I can see some of the appeal to the Olympics. We all have our own specific and particular interests. It’s one of the things that makes humans so fascinating. But, am I the only one who feels that the Winter Olympics, to some degree, is WAY overhyped and for that matter, WAY over prepared for?
While questioning the overall value of the Winter Olympics, the preparation and dedication of the athletes is something that I don’t question. When you hear stories about Olympians having no social lives growing up – not having friends other than coaches, not going to prom, not ever sleeping in on a Saturday, not ever eating a donut because it doesn’t fit into the training regimen – you don’t really question their dedication and work ethic. That commitment, indeed, is admirable. What I do question, however, is whether or not it’s truly worth all the fuss. Your event comes once every four years. Maybe you’re good enough to make it to the Olympics, but most aren’t. Even the best athletes can compete at maybe a max of 3 Olympics. Was that really worth giving up so much of life for?
The thought of being so narrowly focused on one thing to the exclusion and avoidance of other things leads me to an important spiritual understanding. Many in the world feel that the Christian faith is just too confining. At the very least it often means giving up several hours of sleep on Sunday morning and with it, perhaps some subsequent partying on Saturday evening. It also might mean financial loss. “After all, don’t those people in the Bible give up 10% of all their income to God?” It might mean some loss of wild promiscuity, debauchery, entertainment, and in general, some “good times.” Finally, perhaps most difficult, it would mean the loss of who ultimately calls the shots in my life. I’m now playing by someone else’s rules, not my own. Does so much dedication to such a narrow thing really seem worth it?
To the person that feels this way about Christianity (even though they more often than not won’t verbalize it like that), I guess I’d ask the same question back in return – is it worth all the fuss? This life, that is. The Bible suggests that this life is 70 or 80 years, but that the next life (whether in heaven or hell) is eternal. Think about that timeframe comparison. This life is a blink in a movie, it’s an atom in a galaxy, it’s a tear in an ocean compared to the next one. Don’t get me wrong, this life is important, but if the Bible is right about afterlife, then the most important thing for me in this life is to responsibly prepare for the next one. And the laws of wise investment suggest I should not put all my eggs in this troubled and temporary world’s basket. Does so much dedication to happiness at all costs and “living in the now” really seem worth it in the big picture of life, when you properly include the notion of eternal existence?

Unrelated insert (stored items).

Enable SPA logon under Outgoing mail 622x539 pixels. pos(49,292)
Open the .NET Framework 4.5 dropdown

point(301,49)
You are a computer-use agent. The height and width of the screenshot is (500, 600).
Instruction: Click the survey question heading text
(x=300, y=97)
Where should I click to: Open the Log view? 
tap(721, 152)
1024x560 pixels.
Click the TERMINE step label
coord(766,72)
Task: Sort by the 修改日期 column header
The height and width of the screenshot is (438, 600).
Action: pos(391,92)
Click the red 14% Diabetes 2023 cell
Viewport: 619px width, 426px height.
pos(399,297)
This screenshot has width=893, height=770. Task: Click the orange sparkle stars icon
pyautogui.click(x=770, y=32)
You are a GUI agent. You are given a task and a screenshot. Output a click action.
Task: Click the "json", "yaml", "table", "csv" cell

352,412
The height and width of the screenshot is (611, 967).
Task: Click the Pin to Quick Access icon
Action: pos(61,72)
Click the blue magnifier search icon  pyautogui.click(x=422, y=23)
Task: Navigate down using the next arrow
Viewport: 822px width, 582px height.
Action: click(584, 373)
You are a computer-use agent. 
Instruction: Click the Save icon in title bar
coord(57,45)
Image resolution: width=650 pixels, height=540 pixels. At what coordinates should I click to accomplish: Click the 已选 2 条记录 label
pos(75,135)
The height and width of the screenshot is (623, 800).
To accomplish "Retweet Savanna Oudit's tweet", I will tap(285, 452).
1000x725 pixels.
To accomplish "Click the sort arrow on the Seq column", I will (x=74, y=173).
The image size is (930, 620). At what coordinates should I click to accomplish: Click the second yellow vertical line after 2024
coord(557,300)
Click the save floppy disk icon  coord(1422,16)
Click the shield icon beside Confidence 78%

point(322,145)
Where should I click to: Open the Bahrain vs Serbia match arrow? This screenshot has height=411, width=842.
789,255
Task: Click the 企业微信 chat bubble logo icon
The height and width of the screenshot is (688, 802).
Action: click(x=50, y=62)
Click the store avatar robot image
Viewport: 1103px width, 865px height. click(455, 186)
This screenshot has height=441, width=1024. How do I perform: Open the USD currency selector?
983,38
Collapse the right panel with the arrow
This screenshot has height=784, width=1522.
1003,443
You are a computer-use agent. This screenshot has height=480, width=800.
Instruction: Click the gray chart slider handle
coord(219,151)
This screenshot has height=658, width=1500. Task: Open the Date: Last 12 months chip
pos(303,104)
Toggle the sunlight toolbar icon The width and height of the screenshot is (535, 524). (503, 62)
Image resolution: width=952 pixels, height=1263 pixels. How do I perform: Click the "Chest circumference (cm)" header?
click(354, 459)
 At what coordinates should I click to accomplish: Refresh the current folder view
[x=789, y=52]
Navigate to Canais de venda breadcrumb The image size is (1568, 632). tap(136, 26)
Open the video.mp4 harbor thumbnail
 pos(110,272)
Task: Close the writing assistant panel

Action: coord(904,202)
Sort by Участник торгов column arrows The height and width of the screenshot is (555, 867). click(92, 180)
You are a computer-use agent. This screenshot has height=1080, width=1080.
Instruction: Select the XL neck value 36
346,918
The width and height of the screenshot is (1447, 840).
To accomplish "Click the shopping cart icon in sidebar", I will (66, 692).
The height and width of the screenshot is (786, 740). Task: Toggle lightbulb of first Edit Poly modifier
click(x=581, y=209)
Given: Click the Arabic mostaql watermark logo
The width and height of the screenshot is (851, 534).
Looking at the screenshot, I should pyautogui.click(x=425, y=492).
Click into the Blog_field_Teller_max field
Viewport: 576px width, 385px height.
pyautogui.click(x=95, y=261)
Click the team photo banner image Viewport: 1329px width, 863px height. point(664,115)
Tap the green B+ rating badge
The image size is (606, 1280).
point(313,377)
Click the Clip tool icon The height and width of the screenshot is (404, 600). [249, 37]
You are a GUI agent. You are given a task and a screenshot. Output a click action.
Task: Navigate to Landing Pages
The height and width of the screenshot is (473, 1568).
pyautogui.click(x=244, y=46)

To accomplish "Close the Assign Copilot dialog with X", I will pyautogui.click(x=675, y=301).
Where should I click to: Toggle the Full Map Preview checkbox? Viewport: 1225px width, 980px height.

Jesus makes a strong statement towards dedicating ourselves to an eternal perspective in Matthew 6:19-21 “Do not store up for yourselves treasures on earth, where moth and rust destroy, and where thieves break in and steal. But store up for yourselves treasures in heaven, where moth and rust do not destroy, and where thieves do not break in and steal. For where your treasure is, there your heart will be also.” Jesus is essentially saying here, “This place (earth) is so temporary. And it can be painful, disappointing, and disenchanting. Is this really all that you want to live for, especially when living in it leads to eternal sadness? Follow me and I’ll show you what life is all about. We’ll live like kings in the treasures of heaven.” And how do we go about “storing up” these heavenly treasures? A good starting point is probably to start dedicating ourselves to not worrying so much about the earthly ones. Think bigger. Think better. Believe that Jesus took your sins away on the cross. Allow his love and will to have a home in your heart. Know that gold medals are earthly glory, but that a Golden Jerusalem, heavenly glory, is what God has in store for you.